PROBLEM DETAILS: Skipping all pictures, print exactly the lines below from the one with "980x551 pixels. At" through the final line.

THE RECORDS:
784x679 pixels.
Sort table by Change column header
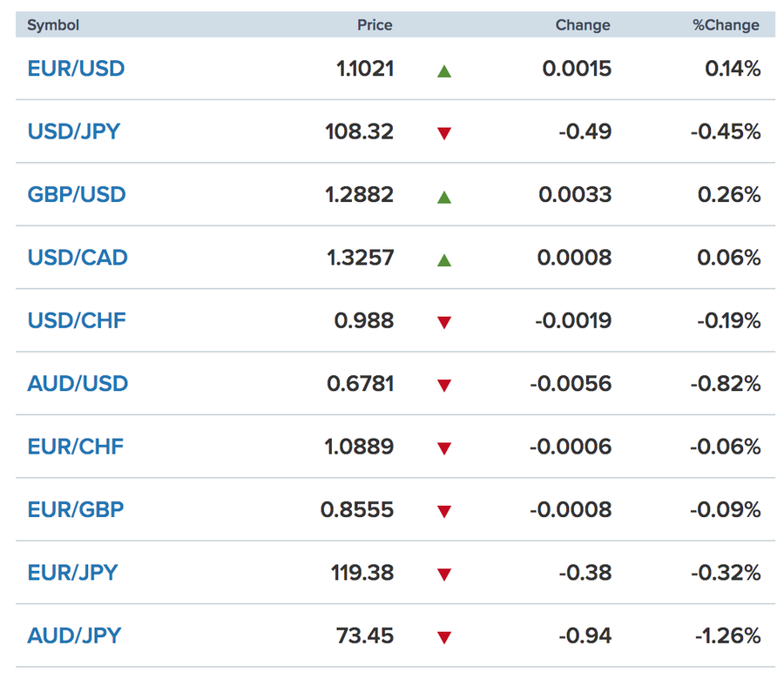(x=583, y=25)
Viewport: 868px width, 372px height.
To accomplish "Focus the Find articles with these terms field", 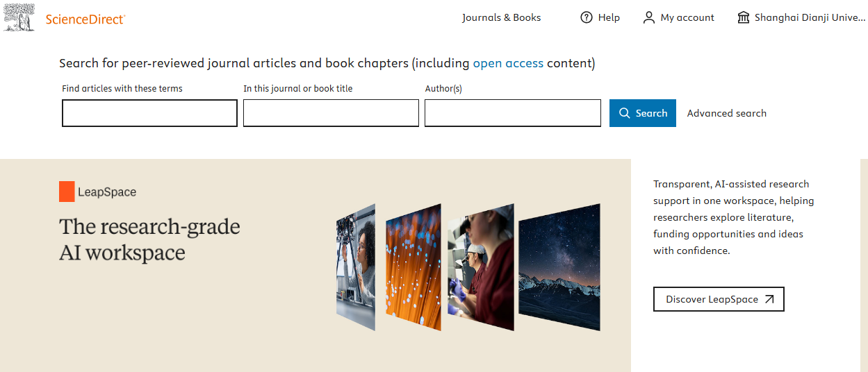I will click(149, 113).
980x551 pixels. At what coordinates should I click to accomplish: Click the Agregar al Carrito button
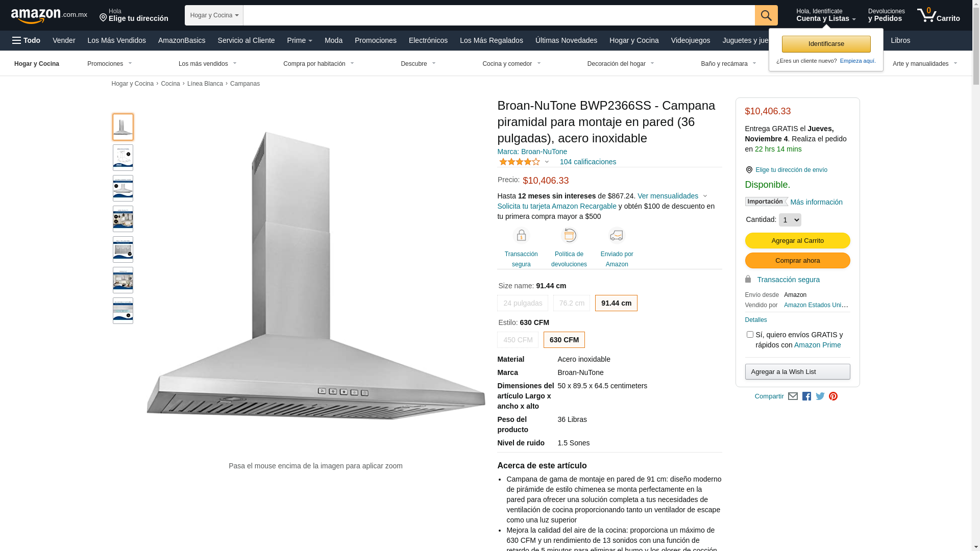point(797,241)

RESPONSE BELOW:
980x551 pixels. At what coordinates should I click to accomplish: Click the Agregar al Carrito button
point(797,241)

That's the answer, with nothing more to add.